Early phase validation studies primarily involving heavy drinkers in detoxification facilities have mainly utilized a different PEth assay (Hansson et al., 1997; Aradottir et al., 2006; Hartmann et al., 2007). With an evaporative light-scattering detection system, PEth has been ∼95% sensitive and 100% specific in differentiating very heavy drinkers from known abstainers and social drinkers. Our results suggest that PEth quantification using the mass spectrometer-based assay will detect even moderate consumption in patients with potentially alcohol-associated disorders. However, due to the apparent variability in PEth synthesis between individuals, specificity may be limited for differentiating moderate from heavy drinking. Regarding specificity for any ethanol ingestion, we did find quantifiable PEth in two self-reported abstainers with alcoholic liver disease. It is possible that these represented false positive PEth results. However, since ethanol is required for PEth synthesis, these cases likely represent an underestimation of actual alcohol ingestion and thus biomarker detection of recent drinking that was missed by detailed self-report methods. Supporting this, no non-alcoholic liver disease patients who reported abstinence had detectable PEth, and the lowest reported consumption resulting in PEth detection among the hypertension subjects was equivalent to about one drink per day.

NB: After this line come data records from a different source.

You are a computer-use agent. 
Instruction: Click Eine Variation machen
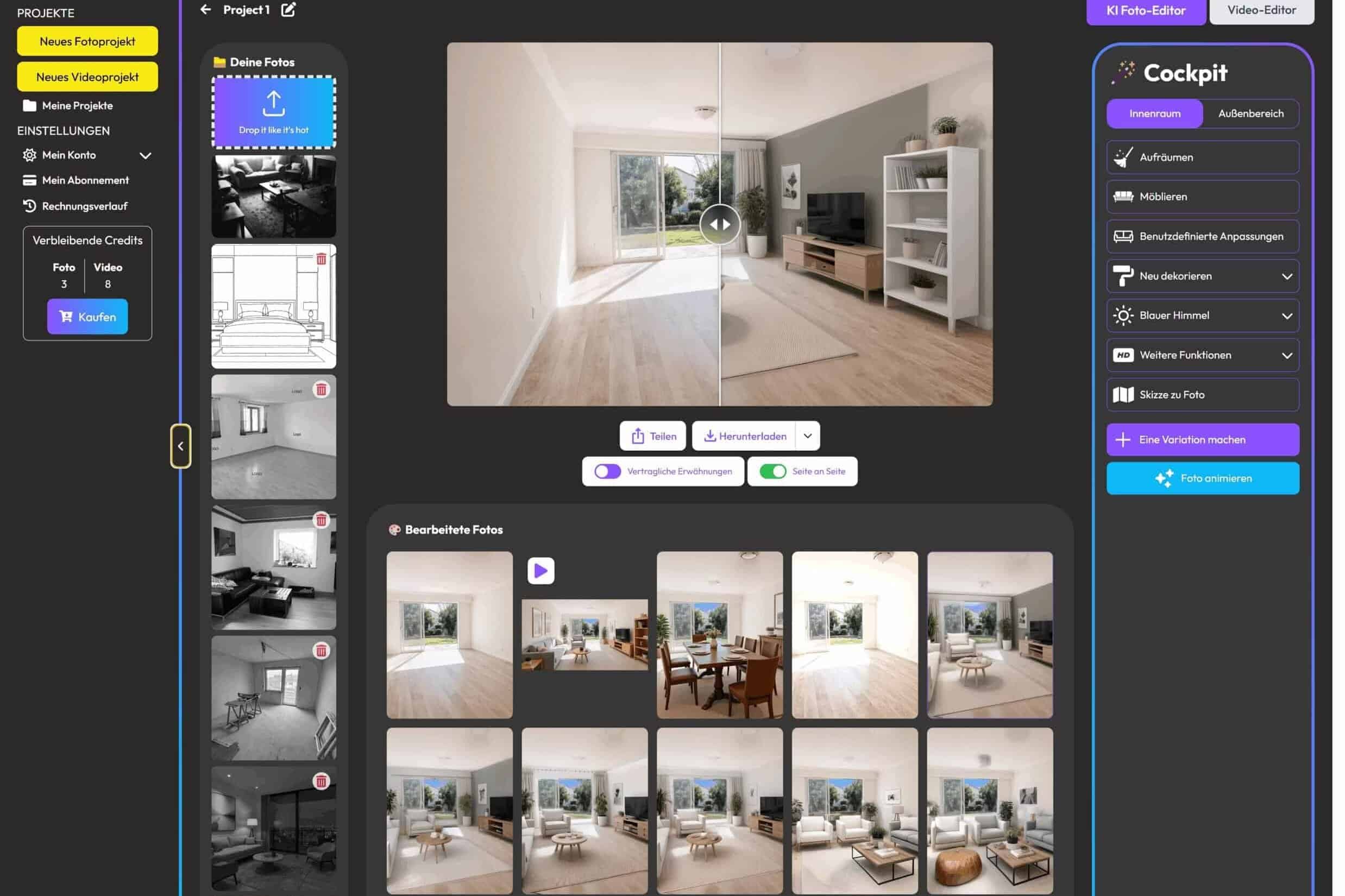tap(1202, 439)
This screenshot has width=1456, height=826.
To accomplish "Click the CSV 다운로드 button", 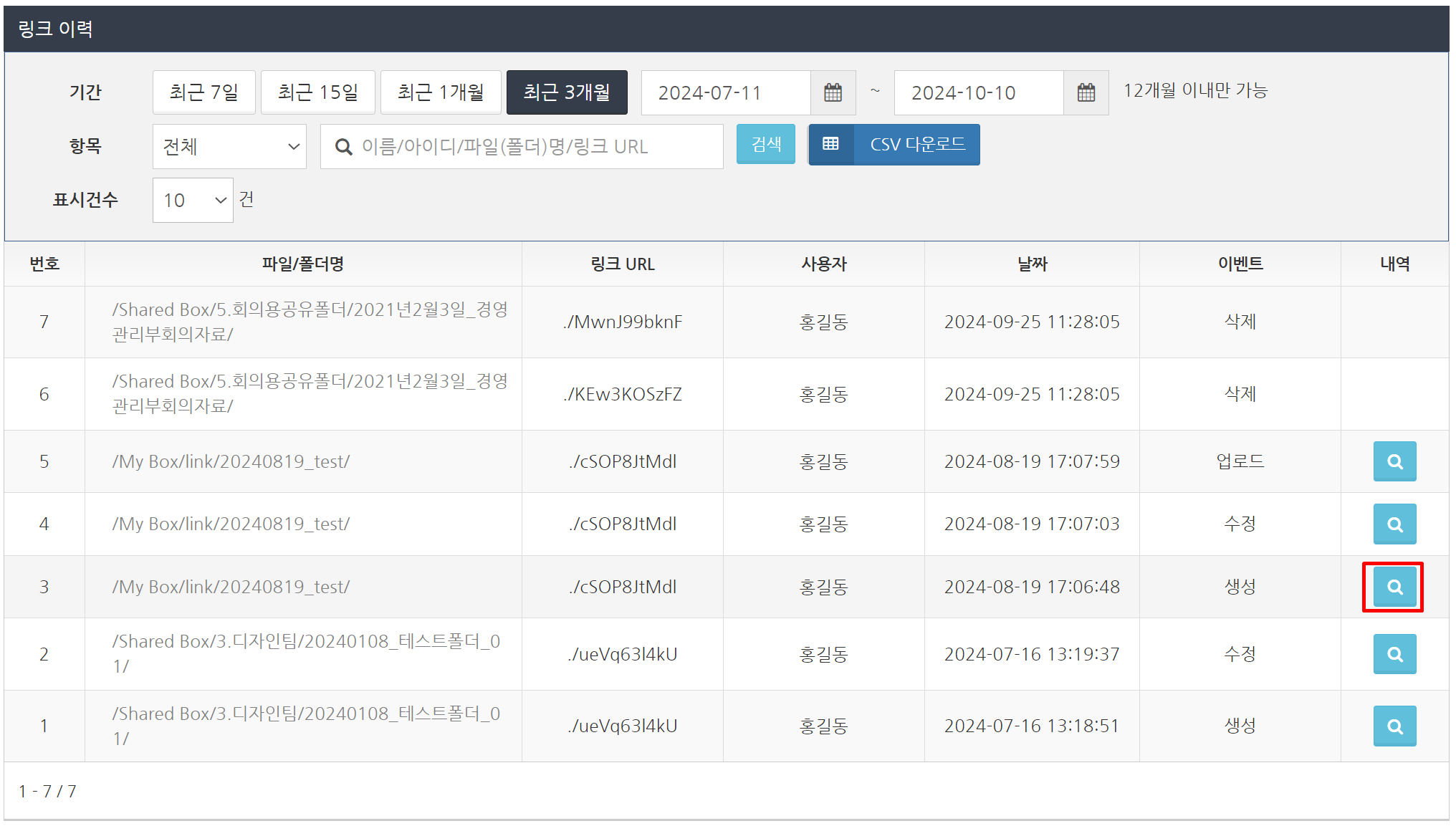I will click(x=916, y=145).
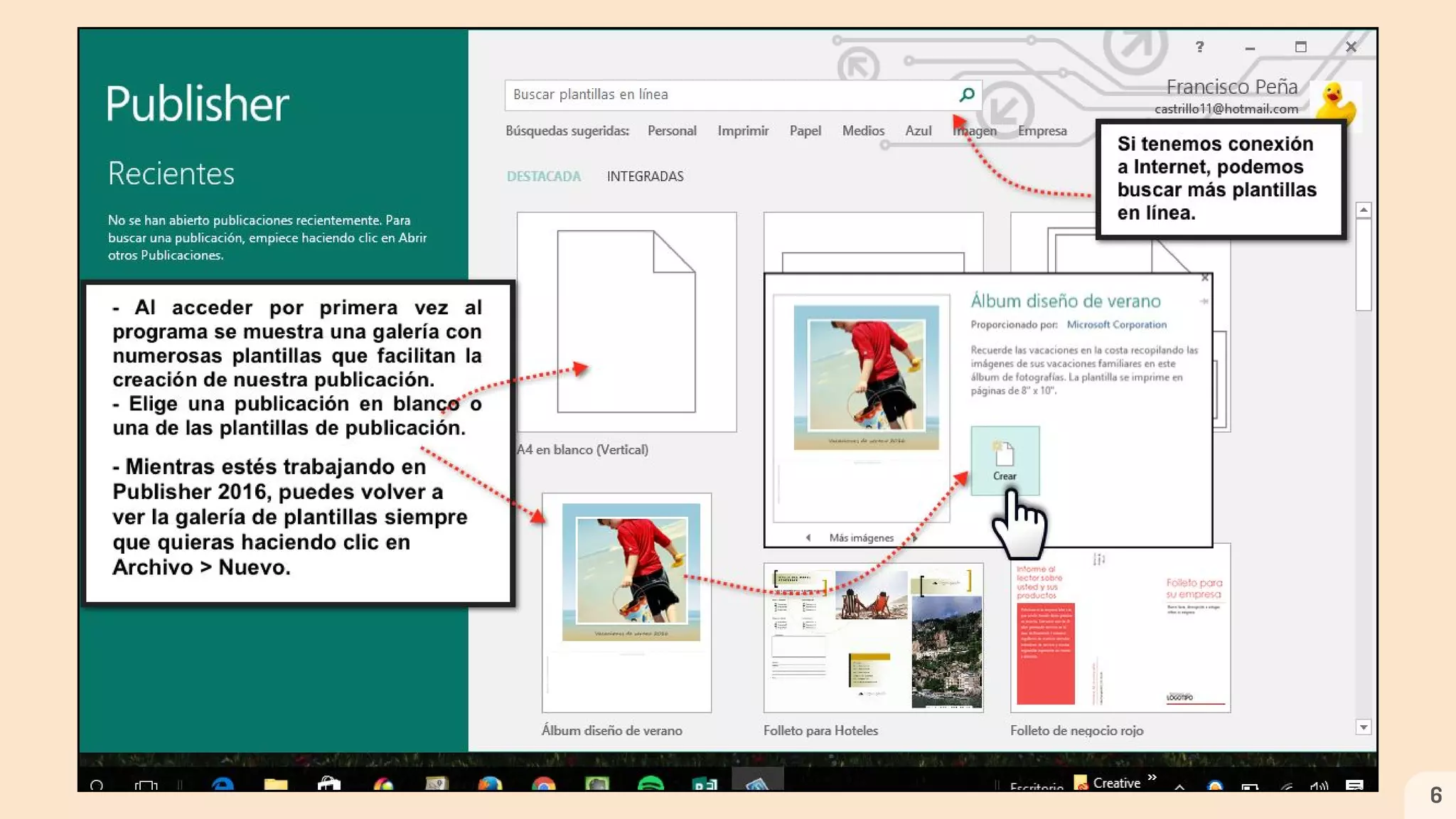Open Microsoft Corporation provider link
The height and width of the screenshot is (819, 1456).
pos(1116,324)
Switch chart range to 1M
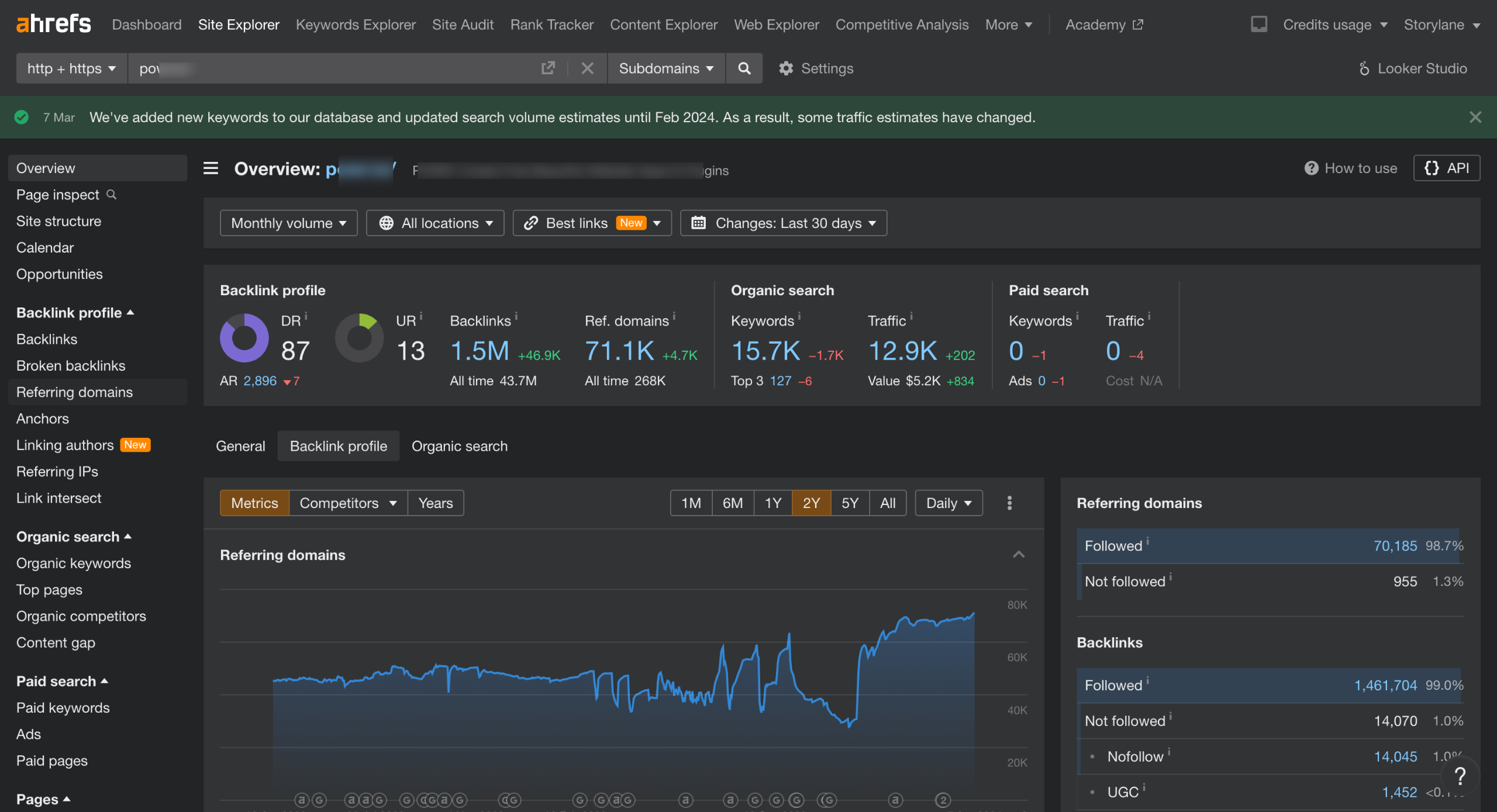This screenshot has width=1497, height=812. pyautogui.click(x=691, y=503)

The main strengths of this report are the evaluation of a novel alcohol consumption biomarker in medical patients with conditions that can be caused by alcohol consumption, the comparison between patients with and without liver disease, and the representation of both light to moderate and heavier drinkers. In situations where highly objective estimates of alcohol drinking are particularly desirable (e.g. liver transplant evaluations, clinical research protocols, confirmation of alcohol use in both acute and chronic alcohol-related illness), PEth may be useful in determining the presence or absence of at least moderate consumption. PEth appears particularly useful in patients with liver disease, in whom many alcohol biomarkers (e.g. aminotransferases, gamma-glutamyltransferase, mean red blood cell volume, percent carbohydrate-deficient transferrin) may be elevated due to the liver disease itself (Conigrave et al., 2003). PEth also appears sensitive for moderate drinking, with many of the aforementioned markers only responding to heavy drinking. Conversely, unlike some other ethanol metabolites such as ethyl glucuronide in the urine, minimal drinking or unintentional ethanol ingestion will likely not result in detectable PEth (Palmer, 2009). Given the preliminary nature of this work, future studies will need to confirm these findings in larger samples, evaluate the effects of drinking patterns (e.g. binge episodes, abstinent days prior to measurement) on PEth concentration and identify sources of variation in PEth other than recent consumption, such as a history of chronic heavy drinking (Varga and Alling, 2002). For widespread clinical use, it will also be important to develop and validate assays that will be practical for typical clinical laboratories. The recent development of monoclonal antibodies to PEth suggests that this will be feasible (Nissinen et al., 2008).

In summary, this pilot study and previously published research suggests that PEth is a highly promising marker of alcohol consumption during the days and weeks preceding measurement. Relative to many other biomarkers, the modest drinking threshold required for mass spectrometry detection, the half-life of ∼4 days, and the probable validity despite impaired liver function suggest unique or complementary strengths for assessing drinking in patients with alcohol-associated conditions.

This work was supported by a Career Development Award from the National Institute on Alcohol Abuse and Alcoholism (K23AA014188).